[ghshephard]

Number one reason that comes to mind is you prevent the possibility of information leakage. You can't screw up your split-dns configuration and end up leaking your internal IP space if everything is .internal.

It's much the same reason why some very large IPv6 services deploy some protected IPv6 space in RFC4193 FC::/7 space. Of course you have firewalls. And of course you have all sorts of layers of IDS and air-gaps as appropriate. But, if by design you don't want to make this space reachable outside the enterprise - the extra steps are a belt and suspenders approach.

So, even if I mess up my firewall rules and do leak a critical control point: FD41:3165:4215:0001:0013:50ff:fe12:3456 - you wouldn't be able to route to it anyways.

Same thing with .internal - that will never be advertised externally.

[nox101]

What about things like cookies, storage, caching, etc.. If my job has `https://testing.internal` and some company I visit also has `https://testing.internal` ...

[kelnos]

Presumably you don't trust the CA that signed the certificate on the server at the company you're visiting.

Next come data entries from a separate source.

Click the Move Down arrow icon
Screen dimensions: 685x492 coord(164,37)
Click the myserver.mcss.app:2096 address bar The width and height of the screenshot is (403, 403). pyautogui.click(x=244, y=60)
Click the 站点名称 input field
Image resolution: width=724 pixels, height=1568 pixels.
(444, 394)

As long as you heed the certificate error and don't visits the site, you're fine.

[thayne]

Now suppose you are a contractor who did some work for company A, then went to do some work for company B, and still have some cookies set from A's internal site.

[hsbauauvhabzb]

So we’re back to trusting the user?

[0l]

Use HSTS, browsers are specifically designed not to let users bypass these.

[hsbauauvhabzb]

Hsts forces encryption, it has no impact on certificate invalidity, at least to my knowledge.

[0l]

Visit your .internal site -> website uses TLS cert signed by root CA that is preloaded on your device. Succeeds and HSTS flag is set.

Visit other .internal site -> uses TLS cert NOT signed by root CA that is preloaded on your device -> certificate error, and cannot be bypassed due to HSTS.

[fulafel]

Yep, ambiguous addressing doesn't save you, same as 10.x IPv4 networks. And one day you'll need to connect or merge or otherwise coexist with disparate uses if it's a common one (like in .internal and 10.x)...

[kevincox]

IPv6 solves this as you are strongly recommend to use a random component at the top of the internal reserved space. So the chance of a collision is quite low.

[pas]

there's some list of ULA ranges allocated to organizations, no?

edit: ah, unfortunately it's not really standard, just a grassroots effort https://ungleich.ch/u/projects/ipv6ula/

[fulafel]

There's usually little reason to use reserved space vs internet addresses, unless you just want to relive the pain of NAT+IPv4. The exception is if you lack PI space and can't copy with potential renumbering.

[ghshephard]

I've deployed/managed over 25 million production elements in RFC4193 space. These elements ((mostly mesh networking nodes for utilities) ), by definition, should never route to the internet. (According to NERC CIP they shouldn't even route beyond the substation for distribution elements).

Non routability was a design feature.

I've been out of Enterprise IT for 15 years - but if I was going to do an IPv6 deployment today - I would strongly consider NAT6 prefix replacement - it offers 90% of the benefits of native IPv6 addresses, doesn't conflate "security" and "flexibility" (prefix replacement is just a straight 1:1 passthrough - globally routable) - and who want to go update all their router configs and DNS every time they change their upstream. Ugh.

[viraptor]

Ideally, you use "testing.company-name.internal" for that kind of things. (Especially if you think you'll ever end up interacting at that level)

[mrighele]

I would expect ACME to use https://testing.acme.internal, and not just https://testing.internal, that would remove most of the incidental clashes (not malicious ones, of course).

[mrkstu]

I'm assuming you wouldn't import their CA as authoritative just to use their wifi...

[dudus]

Great question. I think they leak but this happens regardless.

[thebeardisred]

May god have mercy on the person using this in their mobile applications.